What you will do ▸ All lines from the one containing "Open the Configurations dropdown" to the end of the entries below should be output exactly as they appear. No other lines should be output.

Data ▸
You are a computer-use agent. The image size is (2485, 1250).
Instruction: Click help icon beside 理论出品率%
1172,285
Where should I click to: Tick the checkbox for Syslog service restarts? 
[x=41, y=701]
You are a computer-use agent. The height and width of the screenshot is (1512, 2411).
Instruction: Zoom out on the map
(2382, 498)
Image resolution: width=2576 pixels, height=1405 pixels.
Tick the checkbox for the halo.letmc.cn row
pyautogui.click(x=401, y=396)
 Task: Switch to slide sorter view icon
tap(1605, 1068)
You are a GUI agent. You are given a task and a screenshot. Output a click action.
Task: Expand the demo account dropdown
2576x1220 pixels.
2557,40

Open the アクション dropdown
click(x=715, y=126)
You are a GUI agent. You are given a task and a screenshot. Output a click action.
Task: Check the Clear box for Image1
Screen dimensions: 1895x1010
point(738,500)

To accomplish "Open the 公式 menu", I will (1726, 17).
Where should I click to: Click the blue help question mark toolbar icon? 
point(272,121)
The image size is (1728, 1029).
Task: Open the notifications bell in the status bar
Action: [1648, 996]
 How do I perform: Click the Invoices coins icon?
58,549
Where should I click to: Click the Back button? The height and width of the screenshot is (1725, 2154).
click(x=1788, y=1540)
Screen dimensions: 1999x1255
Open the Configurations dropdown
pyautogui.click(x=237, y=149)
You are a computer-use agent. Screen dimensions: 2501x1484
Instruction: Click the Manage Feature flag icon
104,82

Response area ▸
Open the Configurations dropdown
pyautogui.click(x=237, y=149)
You are a computer-use agent. Screen dimensions: 2501x1484
Instruction: Click the Manage Feature flag icon
104,82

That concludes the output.